* PROVIDED PASSAGE *
Big Nanny Will Tell You What to Think

Some years ago I took a friend to a country pub for lunch. I asked him what he wanted to drink and he said a glass of dry white wine. At the bar I ordered his wine and, for myself, a double gin and tonic. Did I get a blast from the hatchet-faced old trout behind the bar!

“I’ve done the Course in the Responsible Sale and Service of Alcohol and I am not permitted to serve you a double spirit,” she hissed. Very, very school-marmy stuff. Now I’m an adult and I don’t like being spoken to as if I am a naughty child. Or worse, some sort of moral leper or social degenerate. So I re-ordered the glass of wine, and a gin and tonic and a straight gin, no ice. When she plonked them on the counter I poured the straight gin into the gin and tonic. The old girl was well nigh apoplectic, as one expects from a bully defied.

* AVAILABLE DATA *
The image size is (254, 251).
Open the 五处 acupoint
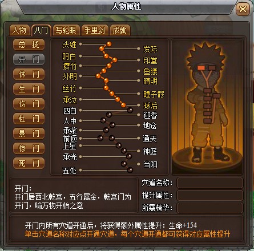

* EXERCISE SET *
a: Based on the Big Nanny text, say whether each statement agrees with it. Give yes or no for each, and quote the deciding words exactly. (i) The friend asked for a glass of dry white wine. (ii) The woman behind the bar said she had done a course on serving alcohol. (iii) The narrator poured the gin and tonic into the straight gin.
b: Write out the Big Nanny text from "Some years ago" to "a bully defied.", and change every "gin" to "rum".

* SOLUTIONS BY TASK *
a:
(i) Yes: "he said a glass of dry white wine"
(ii) Yes: "I’ve done the Course in the Responsible Sale and Service of Alcohol"
(iii) No: "I poured the straight gin into the gin and tonic."

b:
Some years ago I took a friend to a country pub for lunch. I asked him what he wanted to drink and he said a glass of dry white wine. At the bar I ordered his wine and, for myself, a double rum and tonic. Did I get a blast from the hatchet-faced old trout behind the bar!

“I’ve done the Course in the Responsible Sale and Service of Alcohol and I am not permitted to serve you a double spirit,” she hissed. Very, very school-marmy stuff. Now I’m an adult and I don’t like being spoken to as if I am a naughty child. Or worse, some sort of moral leper or social degenerate. So I re-ordered the glass of wine, and a rum and tonic and a straight rum, no ice. When she plonked them on the counter I poured the straight rum into the rum and tonic. The old girl was well nigh apoplectic, as one expects from a bully defied.